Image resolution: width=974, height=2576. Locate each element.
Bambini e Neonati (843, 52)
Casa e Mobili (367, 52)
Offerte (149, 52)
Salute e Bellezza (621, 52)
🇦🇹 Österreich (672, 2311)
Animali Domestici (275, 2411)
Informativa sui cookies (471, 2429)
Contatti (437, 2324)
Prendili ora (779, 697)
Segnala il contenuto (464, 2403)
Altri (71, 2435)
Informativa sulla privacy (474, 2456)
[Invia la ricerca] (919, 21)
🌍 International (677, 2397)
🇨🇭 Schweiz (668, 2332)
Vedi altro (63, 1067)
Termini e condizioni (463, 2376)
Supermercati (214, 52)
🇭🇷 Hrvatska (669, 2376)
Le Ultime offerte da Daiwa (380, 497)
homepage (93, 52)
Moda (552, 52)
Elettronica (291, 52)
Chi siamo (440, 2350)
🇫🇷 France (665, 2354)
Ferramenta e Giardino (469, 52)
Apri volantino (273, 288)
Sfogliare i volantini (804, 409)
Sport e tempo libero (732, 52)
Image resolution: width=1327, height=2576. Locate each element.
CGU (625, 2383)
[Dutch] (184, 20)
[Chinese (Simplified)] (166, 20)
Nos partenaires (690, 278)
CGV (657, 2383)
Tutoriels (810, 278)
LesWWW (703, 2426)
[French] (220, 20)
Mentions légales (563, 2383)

**What you are asked to do**
Copy every record exactly, with nothing added or dropped.

**Answer to this exercise**
Image resolution: width=974, height=2576. Locate each element.
Bambini e Neonati (843, 52)
Casa e Mobili (367, 52)
Offerte (149, 52)
Salute e Bellezza (621, 52)
🇦🇹 Österreich (672, 2311)
Animali Domestici (275, 2411)
Informativa sui cookies (471, 2429)
Contatti (437, 2324)
Prendili ora (779, 697)
Segnala il contenuto (464, 2403)
Altri (71, 2435)
Informativa sulla privacy (474, 2456)
[Invia la ricerca] (919, 21)
🌍 International (677, 2397)
🇨🇭 Schweiz (668, 2332)
Vedi altro (63, 1067)
Termini e condizioni (463, 2376)
Supermercati (214, 52)
🇭🇷 Hrvatska (669, 2376)
Le Ultime offerte da Daiwa (380, 497)
homepage (93, 52)
Moda (552, 52)
Elettronica (291, 52)
Chi siamo (440, 2350)
🇫🇷 France (665, 2354)
Ferramenta e Giardino (469, 52)
Apri volantino (273, 288)
Sfogliare i volantini (804, 409)
Sport e tempo libero (732, 52)
Image resolution: width=1327, height=2576. Locate each element.
CGU (625, 2383)
[Dutch] (184, 20)
[Chinese (Simplified)] (166, 20)
Nos partenaires (690, 278)
CGV (657, 2383)
Tutoriels (810, 278)
LesWWW (703, 2426)
[French] (220, 20)
Mentions légales (563, 2383)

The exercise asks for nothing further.